Analyzing NHL play-by-play data from the 2023-2024 season

Author
Affiliation

Coby Darer

Abstract

This project will explore the long change in the second period using play-by-play data from the 2023-2024 season.

Loading the Necessary Packages and Data

library(dplyr)
library(hockeyR)
library(ggplot2)
library(knitr)
library(cowplot)
library(sportyR)
pbp_24 <- load_pbp("2023-2024")

Introduction

This project will explore the long change by analyzing play-by-play data from the 2023-2024 season. Specifically looking at how different play-by-play statistics compare from period one to period three in order to see if there is any major statistical difference as a result of the long change.

What is the long change?

In the NHL teams switch the side of the rink they are defending each period and in the first and third period you defend on the same side that your bench is on but in the second you defend the opposite side your bench is on. This means it is easier to make a line change in the first and third period and harder to make a line change in the second period. The harder change in the second period is known as the long change.

Looking at the Number of Stoppages

Code
pbp_24_stop <- pbp_24 %>%
  filter(event == "stoppage" & period != 4 & period != 5)

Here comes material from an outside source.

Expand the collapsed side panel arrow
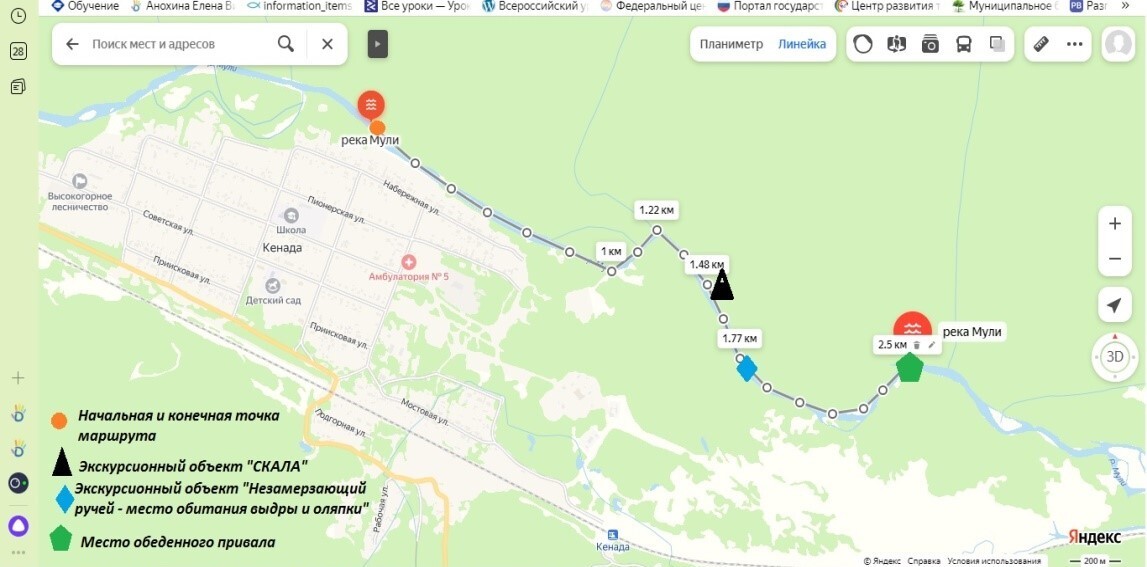pos(377,44)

ggplot(pbp_24_stop, aes(x = period)) +
  geom_bar(fill = "lightblue", color = "black") +
  theme_bw() +
  labs(x = "Period",
       y = "Count",
       caption = "Number of stoppages in each regulation period over the entire season") +
  theme(plot.caption = element_text(hjust = 0))

Code
pbp_24_stop %>%
  group_by(period) %>%
  summarize(stoppages = n()) %>%
  kable()
period stoppages
1 20317
2 20835
3 20356

Exploring Icings and Covers

Code
# specifically icings
pbp_24_icing <- pbp_24 %>%
  filter(description == "Stoppage in play (icing)" & period != 4 & period != 5)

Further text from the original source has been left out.